**** Extract to read

Explaining View Embedding in PostgREST #2: pg_node_tree to JSON

The background to this is explained in https://gist.github.com/wolfgangwalther/5425d64e7b0d20aad71f6f68474d9f19 This explains the algorithm to transform a pg_node_tree to a JSON format, that can be used by PostgREST to obtain the :targetList of the view.

Author: Wolfgang Walther https://github.com/wolfgangwalther

License: MIT

We're starting with the same simple example that Steve used in part #1:

({QUERY 
  :commandType 1 :querySource 0 :canSetTag true :utilityStmt <> :resultRelation 0 :hasAggs false :hasWindowFuncs false :hasSubLinks false 
  :hasDistinctOn false :hasRecursive false :hasModifyingCTE false :hasForUpdate false :hasRowSecurity false :cteList <> 
  :rtable (
    {RTE 
      :alias {ALIAS :aliasname old :colnames <>} :eref {ALIAS :aliasname old :colnames ("id" "name" "client_id")} :rtekind 0 
      :relid 564854 :relkind v :tablesample <> :lateral false :inh false :inFromCl false :requiredPerms 0 :checkAsUser 0 :selectedCols (b) 
      :insertedCols (b) :updatedCols (b) :securityQuals <>} 
    {RTE 
      :alias {ALIAS :aliasname new :colnames <>} :eref {ALIAS :aliasname new :colnames ("id" "name" "client_id")} :rtekind 0 
      :relid 564854 :relkind v :tablesample <> :lateral false :inh false :inFromCl false :requiredPerms 0 :checkAsUser 0 :selectedCols (b) 
      :insertedCols (b) :updatedCols (b) :securityQuals <>} 
    {RTE 
      :alias <> :eref {ALIAS :aliasname projects :colnames ("id" "name" "client_id")} :rtekind 0 :relid 564848 :relkind r 
      :tablesample <> :lateral false :inh true :inFromCl true :requiredPerms 2 :checkAsUser 0 :selectedCols (b 9 10 11) 
      :insertedCols (b) :updatedCols (b) :securityQuals <>})

********
**** Recorded information

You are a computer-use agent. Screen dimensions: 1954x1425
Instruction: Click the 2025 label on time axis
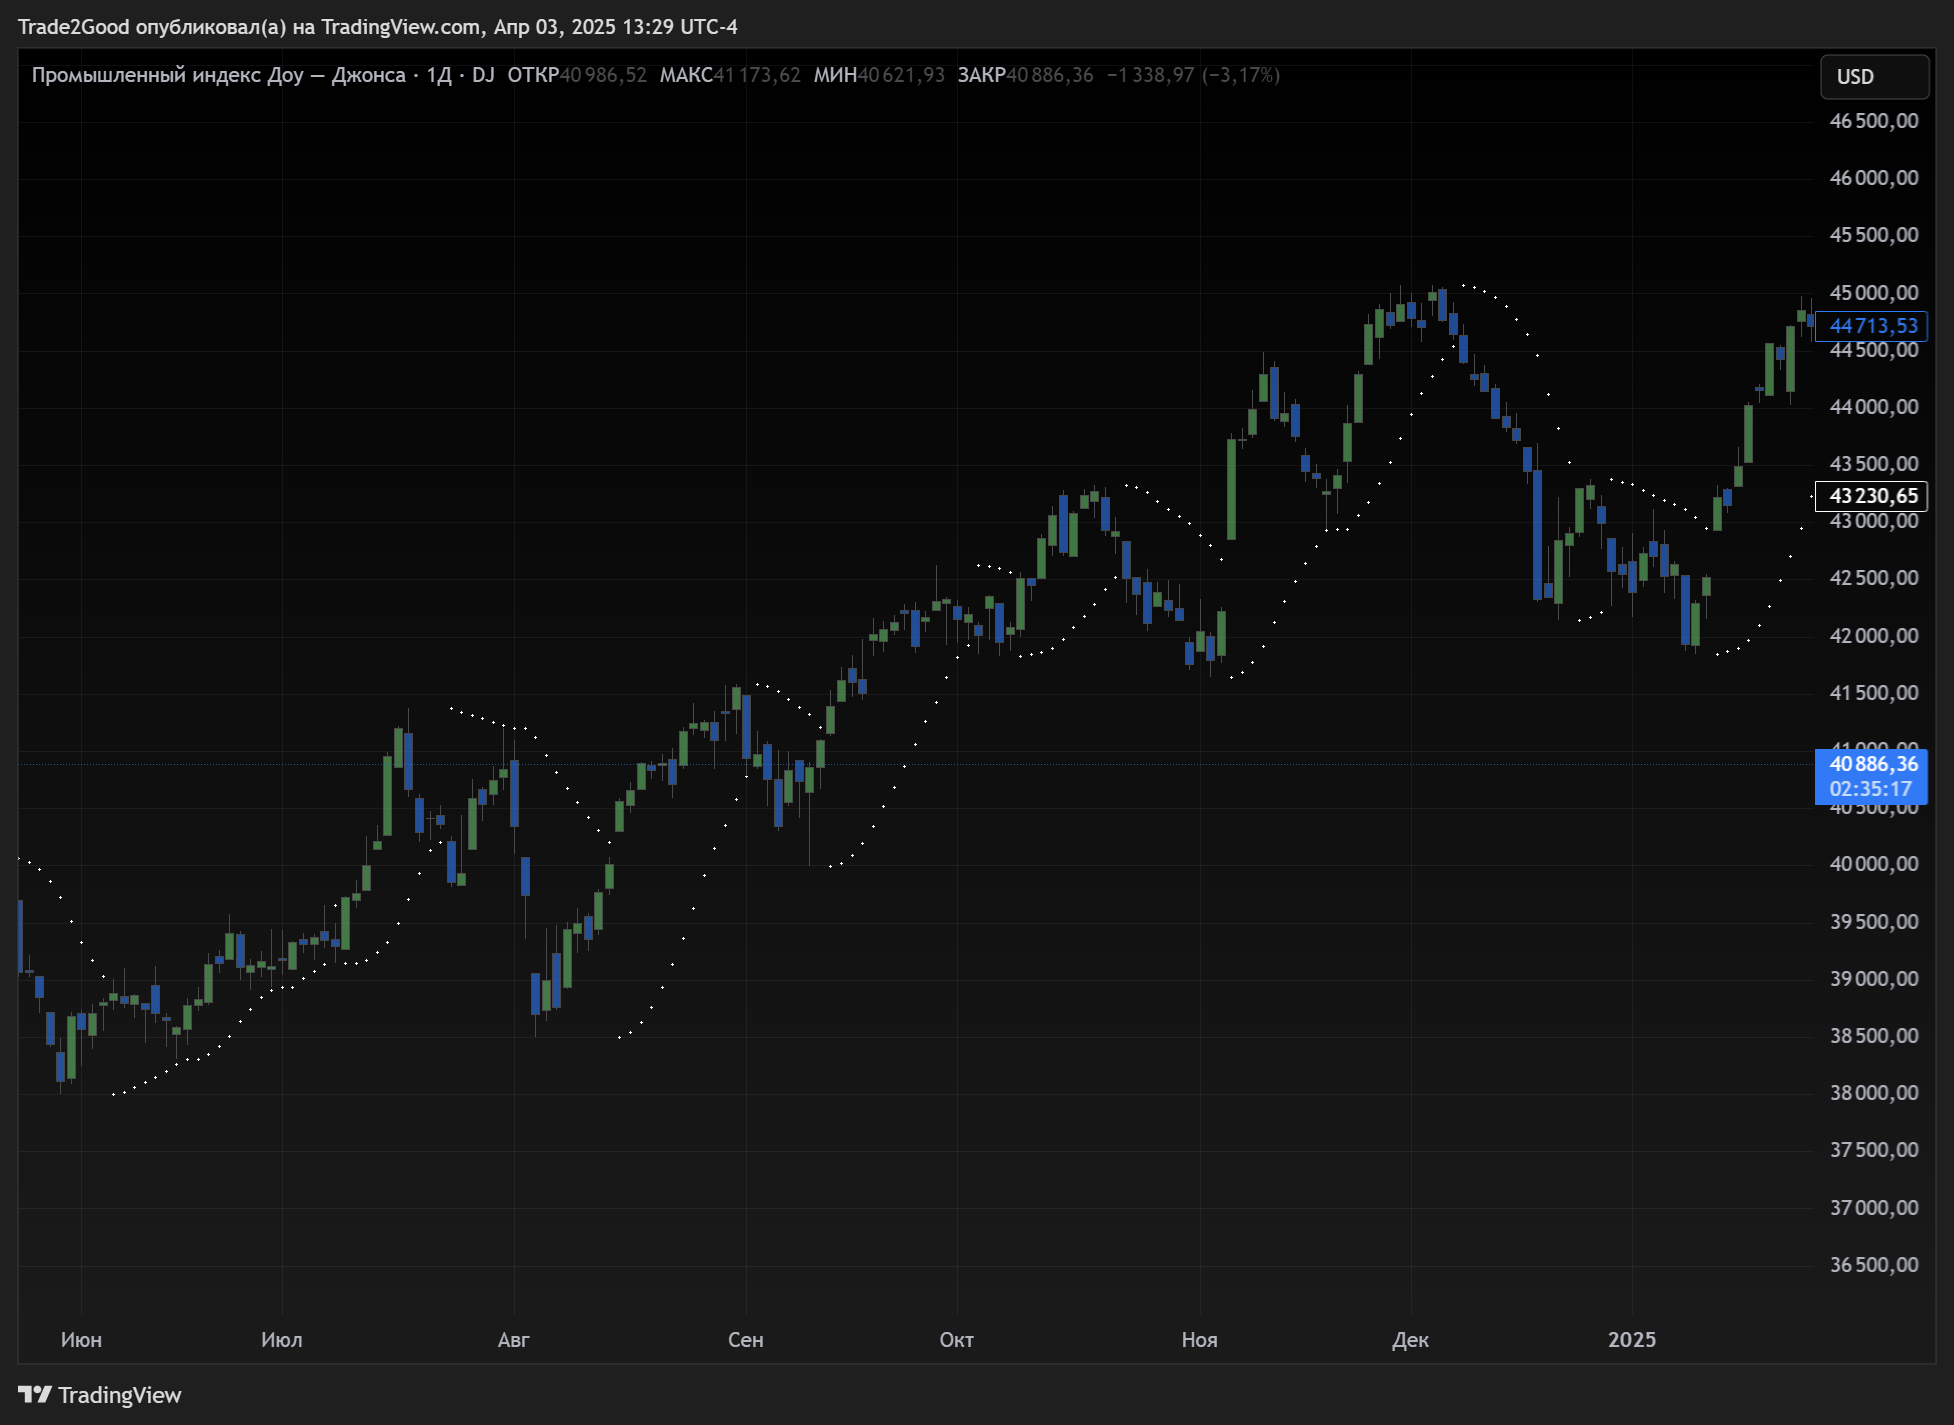click(x=1631, y=1340)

********

> [Goal 1]: Under what license is the PostgREST article released?
> [Goal 2]: Write the next part of the PostgREST article, picking up after its last line.
The data is separate material and has no connection to the PostgREST article.

> [Expected output 1]: MIT

> [Expected output 2]:
  :jointree {FROMEXPR :fromlist ({RANGETBLREF :rtindex 3}) :quals <>} 
  :targetList (
    {TARGETENTRY 
      :expr {VAR :varno 3 :varattno 1 :vartype 23 :vartypmod -1 :varcollid 0 :varlevelsup 0 :varnoold 3 :varoattno 1 :location 37} 
      :resno 1 :resname id :ressortgroupref 0 :resorigtbl 564848 :resorigcol 1 :resjunk false} 
    {TARGETENTRY 
      :expr {VAR :varno 3 :varattno 2 :vartype 25 :vartypmod -1 :varcollid 100 :varlevelsup 0 :varnoold 3 :varoattno 2 :location 54} 
      :resno 2 :resname name :ressortgroupref 0 :resorigtbl 564848 :resorigcol 2 :resjunk false} 
    {TARGETENTRY 
      :expr {VAR :varno 3 :varattno 3 :vartype 23 :vartypmod -1 :varcollid 0 :varlevelsup 0 :varnoold 3 :varoattno 3 :location 73} 
      :resno 3 :resname client_id :ressortgroupref 0 :resorigtbl 564848 :resorigcol 3 :resjunk false}) 
  :onConflict <> :returningList <> :groupClause <> :groupingSets <> :havingQual <> :windowClause <> :distinctClause <> :sortClause <> :limitOffset <> 
  :limitCount <> :rowMarks <> :setOperations <> :constraintDeps <>})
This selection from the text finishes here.